BEGIN Records provided
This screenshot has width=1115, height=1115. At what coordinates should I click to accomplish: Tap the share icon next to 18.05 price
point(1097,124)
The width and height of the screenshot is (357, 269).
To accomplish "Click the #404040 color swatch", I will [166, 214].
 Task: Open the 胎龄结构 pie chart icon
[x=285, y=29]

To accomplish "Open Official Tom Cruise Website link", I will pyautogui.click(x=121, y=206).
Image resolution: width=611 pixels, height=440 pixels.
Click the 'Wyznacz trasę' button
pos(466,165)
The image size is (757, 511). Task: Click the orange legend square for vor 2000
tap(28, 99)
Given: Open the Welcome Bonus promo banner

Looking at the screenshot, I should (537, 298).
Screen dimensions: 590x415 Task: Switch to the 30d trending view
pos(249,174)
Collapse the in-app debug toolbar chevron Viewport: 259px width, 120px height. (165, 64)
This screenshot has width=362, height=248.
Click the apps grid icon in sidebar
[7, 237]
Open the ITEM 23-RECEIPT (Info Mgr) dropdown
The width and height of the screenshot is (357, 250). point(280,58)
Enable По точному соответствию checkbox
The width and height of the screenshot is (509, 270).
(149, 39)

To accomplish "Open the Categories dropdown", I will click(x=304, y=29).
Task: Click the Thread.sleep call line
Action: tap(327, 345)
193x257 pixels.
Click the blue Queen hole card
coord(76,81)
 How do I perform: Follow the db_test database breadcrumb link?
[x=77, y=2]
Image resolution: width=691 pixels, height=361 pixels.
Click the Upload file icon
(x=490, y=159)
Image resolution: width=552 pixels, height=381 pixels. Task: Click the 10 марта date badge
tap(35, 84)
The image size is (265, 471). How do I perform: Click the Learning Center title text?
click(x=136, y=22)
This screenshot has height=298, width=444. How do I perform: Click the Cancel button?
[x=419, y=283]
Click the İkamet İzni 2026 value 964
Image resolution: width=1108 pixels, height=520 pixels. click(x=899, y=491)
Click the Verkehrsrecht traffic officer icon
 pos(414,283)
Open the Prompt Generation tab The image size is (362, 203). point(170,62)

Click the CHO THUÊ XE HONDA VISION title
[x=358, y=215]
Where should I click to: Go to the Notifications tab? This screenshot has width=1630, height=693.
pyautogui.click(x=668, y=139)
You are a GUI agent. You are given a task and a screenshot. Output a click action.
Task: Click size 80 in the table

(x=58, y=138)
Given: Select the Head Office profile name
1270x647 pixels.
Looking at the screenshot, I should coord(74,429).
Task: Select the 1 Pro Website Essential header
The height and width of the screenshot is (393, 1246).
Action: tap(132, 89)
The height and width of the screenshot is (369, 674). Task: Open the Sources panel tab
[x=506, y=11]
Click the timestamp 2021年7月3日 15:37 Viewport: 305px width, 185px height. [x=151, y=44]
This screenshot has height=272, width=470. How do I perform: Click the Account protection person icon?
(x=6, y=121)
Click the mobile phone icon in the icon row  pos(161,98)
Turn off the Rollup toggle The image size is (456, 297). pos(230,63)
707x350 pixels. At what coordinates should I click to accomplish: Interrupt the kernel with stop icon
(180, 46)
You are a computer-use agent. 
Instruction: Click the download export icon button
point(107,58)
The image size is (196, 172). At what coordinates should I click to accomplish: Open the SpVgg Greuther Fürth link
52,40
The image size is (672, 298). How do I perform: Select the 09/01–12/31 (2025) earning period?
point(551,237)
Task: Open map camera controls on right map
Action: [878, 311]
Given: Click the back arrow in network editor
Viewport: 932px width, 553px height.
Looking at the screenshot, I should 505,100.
END Records provided
=== Problem details ===
The reply is to be an exact repeat of the records above.

=== Task answer ===
This screenshot has width=1115, height=1115. At what coordinates should I click to accomplish: Tap the share icon next to 18.05 price
point(1097,124)
The width and height of the screenshot is (357, 269).
To accomplish "Click the #404040 color swatch", I will [166, 214].
 Task: Open the 胎龄结构 pie chart icon
[x=285, y=29]

To accomplish "Open Official Tom Cruise Website link", I will pyautogui.click(x=121, y=206).
Image resolution: width=611 pixels, height=440 pixels.
Click the 'Wyznacz trasę' button
pos(466,165)
The image size is (757, 511). Task: Click the orange legend square for vor 2000
tap(28, 99)
Given: Open the Welcome Bonus promo banner

Looking at the screenshot, I should (537, 298).
Screen dimensions: 590x415 Task: Switch to the 30d trending view
pos(249,174)
Collapse the in-app debug toolbar chevron Viewport: 259px width, 120px height. (165, 64)
This screenshot has width=362, height=248.
Click the apps grid icon in sidebar
[7, 237]
Open the ITEM 23-RECEIPT (Info Mgr) dropdown
The width and height of the screenshot is (357, 250). point(280,58)
Enable По точному соответствию checkbox
The width and height of the screenshot is (509, 270).
(149, 39)

To accomplish "Open the Categories dropdown", I will click(x=304, y=29).
Task: Click the Thread.sleep call line
Action: tap(327, 345)
193x257 pixels.
Click the blue Queen hole card
coord(76,81)
 How do I perform: Follow the db_test database breadcrumb link?
[x=77, y=2]
Image resolution: width=691 pixels, height=361 pixels.
Click the Upload file icon
(x=490, y=159)
Image resolution: width=552 pixels, height=381 pixels. Task: Click the 10 марта date badge
tap(35, 84)
The image size is (265, 471). How do I perform: Click the Learning Center title text?
click(x=136, y=22)
This screenshot has height=298, width=444. How do I perform: Click the Cancel button?
[x=419, y=283]
Click the İkamet İzni 2026 value 964
Image resolution: width=1108 pixels, height=520 pixels. click(x=899, y=491)
Click the Verkehrsrecht traffic officer icon
 pos(414,283)
Open the Prompt Generation tab The image size is (362, 203). point(170,62)

Click the CHO THUÊ XE HONDA VISION title
[x=358, y=215]
Where should I click to: Go to the Notifications tab? This screenshot has width=1630, height=693.
pyautogui.click(x=668, y=139)
You are a GUI agent. You are given a task and a screenshot. Output a click action.
Task: Click size 80 in the table

(x=58, y=138)
Given: Select the Head Office profile name
1270x647 pixels.
Looking at the screenshot, I should coord(74,429).
Task: Select the 1 Pro Website Essential header
The height and width of the screenshot is (393, 1246).
Action: tap(132, 89)
The height and width of the screenshot is (369, 674). Task: Open the Sources panel tab
[x=506, y=11]
Click the timestamp 2021年7月3日 15:37 Viewport: 305px width, 185px height. [x=151, y=44]
This screenshot has height=272, width=470. How do I perform: Click the Account protection person icon?
(x=6, y=121)
Click the mobile phone icon in the icon row  pos(161,98)
Turn off the Rollup toggle The image size is (456, 297). pos(230,63)
707x350 pixels. At what coordinates should I click to accomplish: Interrupt the kernel with stop icon
(180, 46)
You are a computer-use agent. 
Instruction: Click the download export icon button
point(107,58)
The image size is (196, 172). At what coordinates should I click to accomplish: Open the SpVgg Greuther Fürth link
52,40
The image size is (672, 298). How do I perform: Select the 09/01–12/31 (2025) earning period?
point(551,237)
Task: Open map camera controls on right map
Action: [878, 311]
Given: Click the back arrow in network editor
Viewport: 932px width, 553px height.
Looking at the screenshot, I should 505,100.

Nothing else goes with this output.